Crossroads Church Says Firestorm With Tech Giants Unwanted By Easter Video –

Crossroads Church Says Firestorm With Tech Giants Unwanted By Easter Video

A Crossroads Church official said they are not initiating a free speech discussion with big tech companies over a video depicting Jesus, but the headline of an article on their website calls out a couple of social media giants. by using the word “censored.”

The church said tech giants Facebook and YouTube temporarily blocked an Easter video showing re-enactments of the crucifixion of Jesus Christ.

The church claims that the platforms flagged the videos for violence in a post on its website.

“We had to make a few small adjustments to our online Easter service to use video in the way we expected on some social media channels,” said Kyle Ranson, pastor of the Crossroads online church community, in a written statement. .

Facebook and YouTube did not immediately respond to requests for comment.

The incident has sparked conversations on multiple topics, Ranson said.

“We are not interested so much in making a statement on free speech as in focusing on the value of the brutal crucifixion of Jesus and what it tells us about how deeply God loves each of us,” he said.

Ranson continued: “The intention of sharing what happened was to create understanding, not to condemn social media companies.”

The church has six locations in the Cincinnati metropolitan area, one in Dayton, Ohio, and three in central Kentucky, including one in Lexington.

Brian Tome, Crossroads Senior Pastor, featured the nearly 50-minute video available on the church’s website. The video includes scenes of a man portraying a bloody Jesus Christ carrying the cross and close-ups of a wooden peg that is driven into a doll while music plays.

There are songs, dance performances, first-person testimonies and the preaching of Tome.

The church, in its post on the website, said social media companies sent “rejection notices” on Thursday night for appearing to be profiting from a tragic event with no clear benefit to users. The church post, written by Ranson, notes at the end that Facebook and YouTube agreed to show the scenes after an appeals process.

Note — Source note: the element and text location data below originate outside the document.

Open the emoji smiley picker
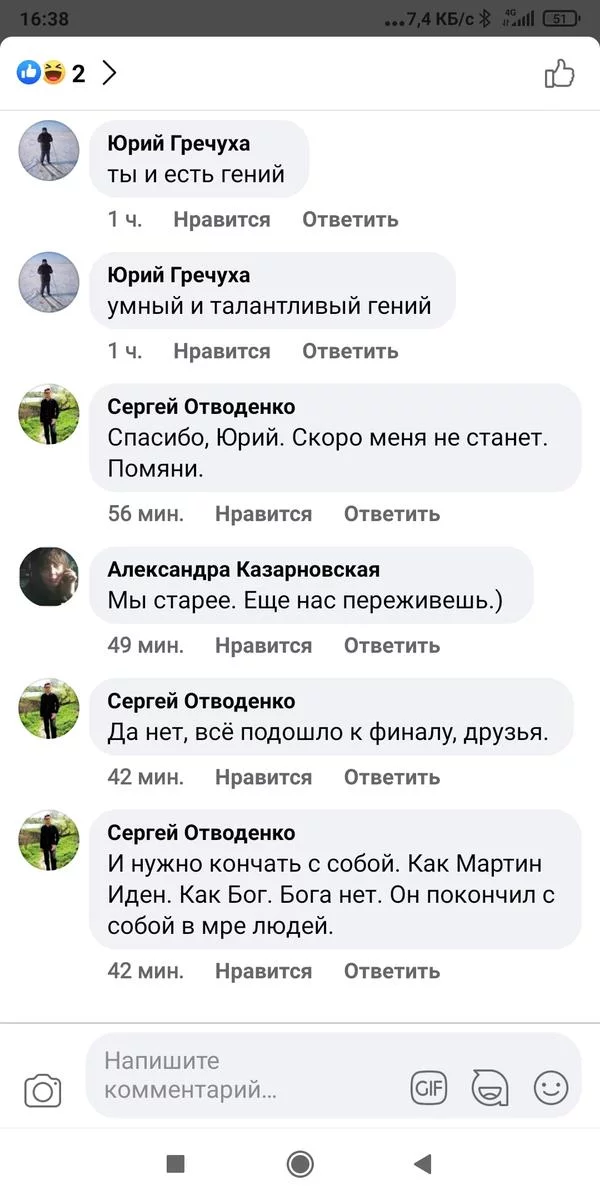The height and width of the screenshot is (1200, 600). [550, 1087]
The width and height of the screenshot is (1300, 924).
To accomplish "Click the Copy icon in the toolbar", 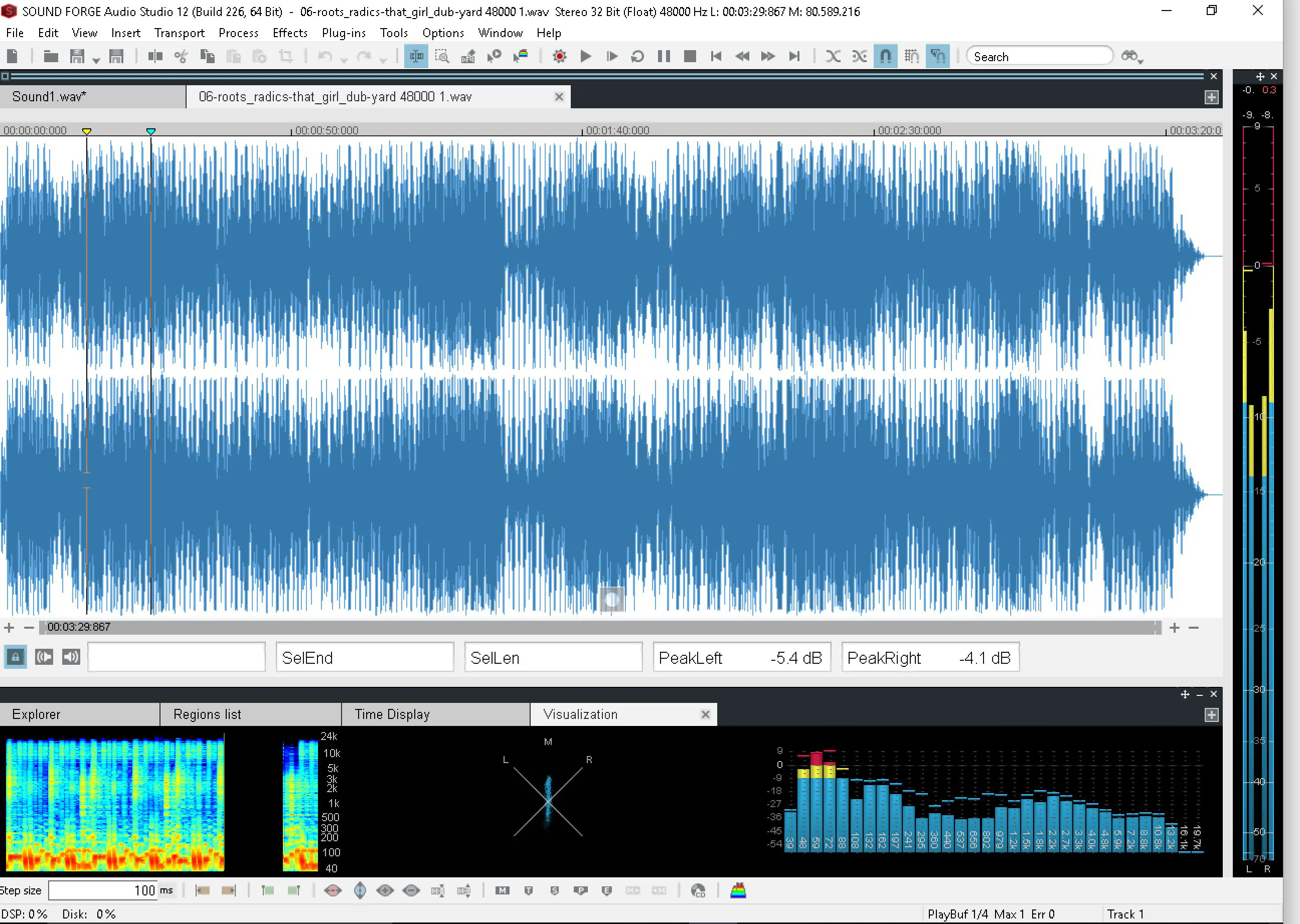I will [x=208, y=56].
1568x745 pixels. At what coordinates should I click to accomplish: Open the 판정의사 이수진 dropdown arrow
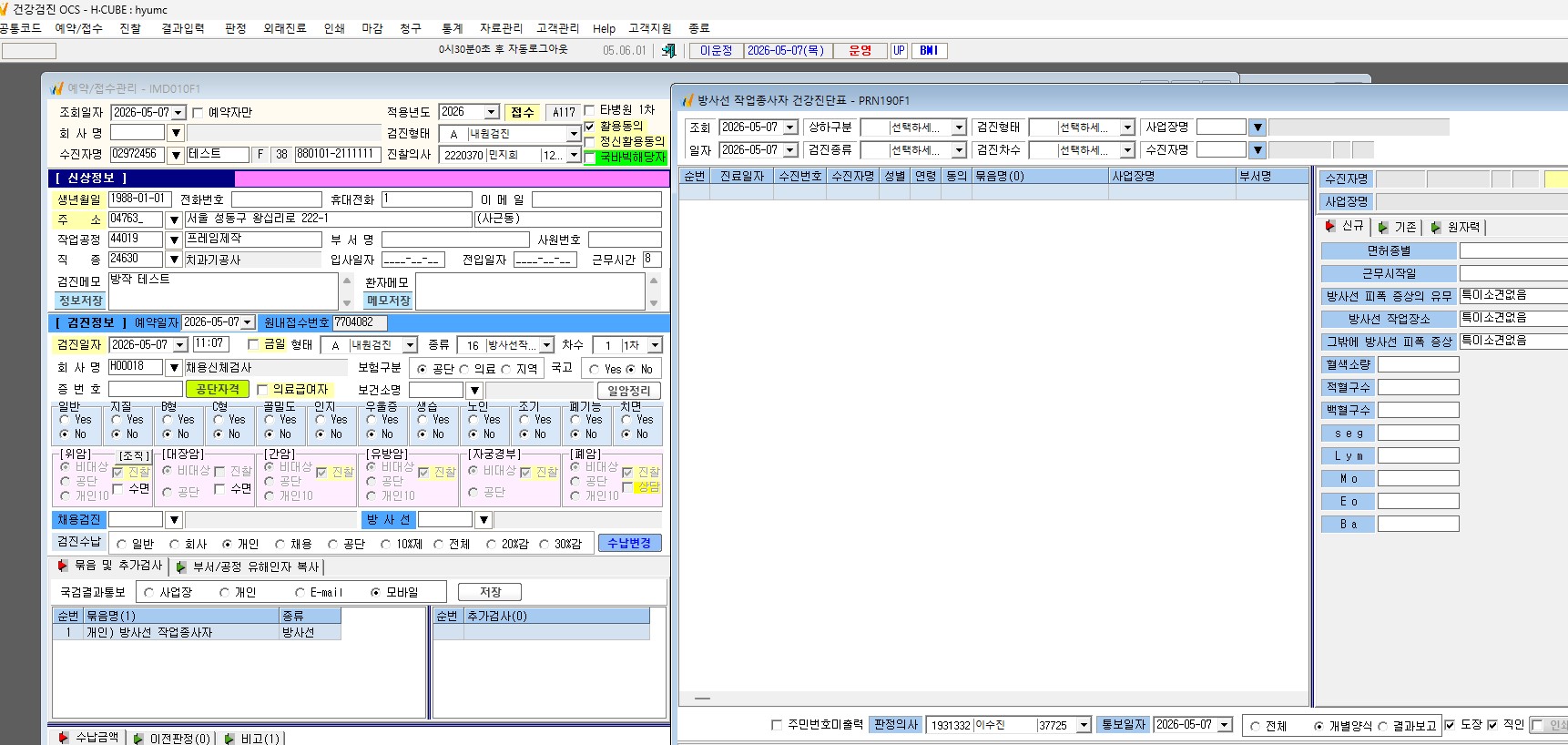[1084, 725]
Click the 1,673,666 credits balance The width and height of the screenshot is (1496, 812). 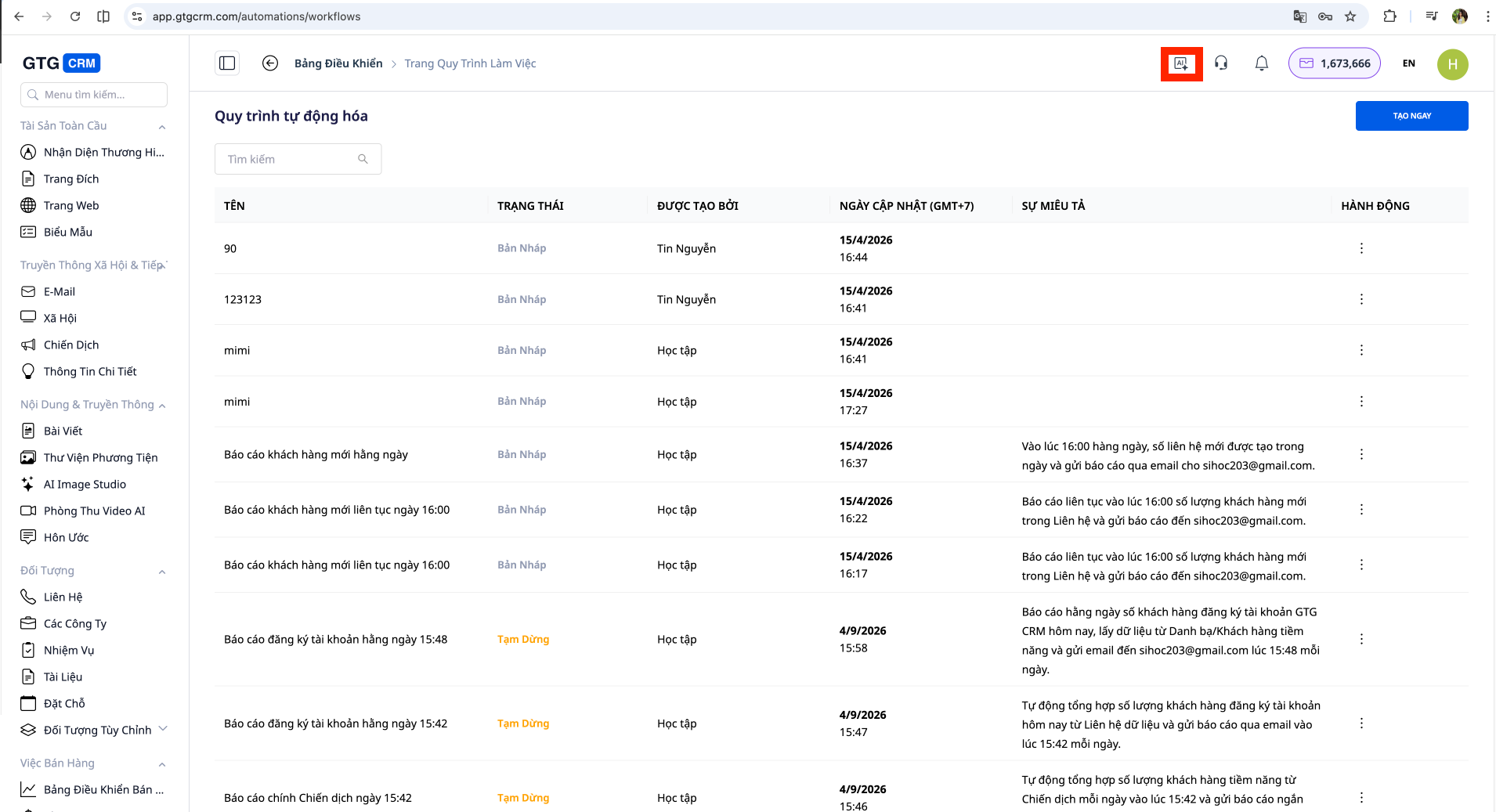[x=1335, y=63]
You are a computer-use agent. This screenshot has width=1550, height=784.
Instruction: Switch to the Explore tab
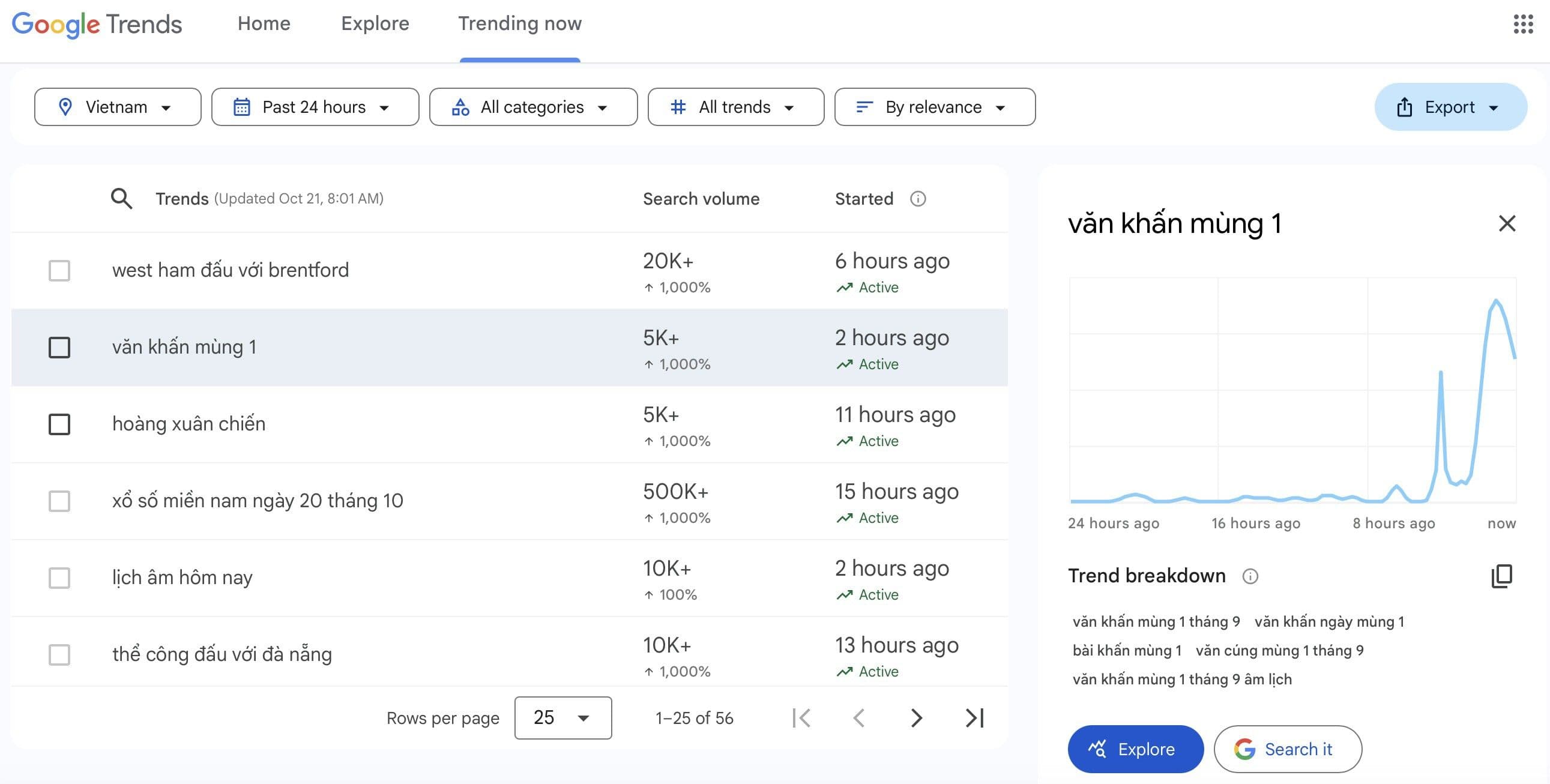point(375,23)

“Facebook and YouTube censored our Easter video,” was the title of the website post that takes up the idea that there can be resurrection without suffering and crucifixion.

Crossroads noted that they edited a portion of the church’s Easter video YouTube flagged for COVID-19 misinformation with a reference to the negative effects of the pandemic on mental health.

“We just agreed with their findings and we empathize with the difficult experience many of us have had over the past year,” Ranson wrote on the church’s website. “Ultimately, to make sure we had an Easter video posted on time, we edited that section.”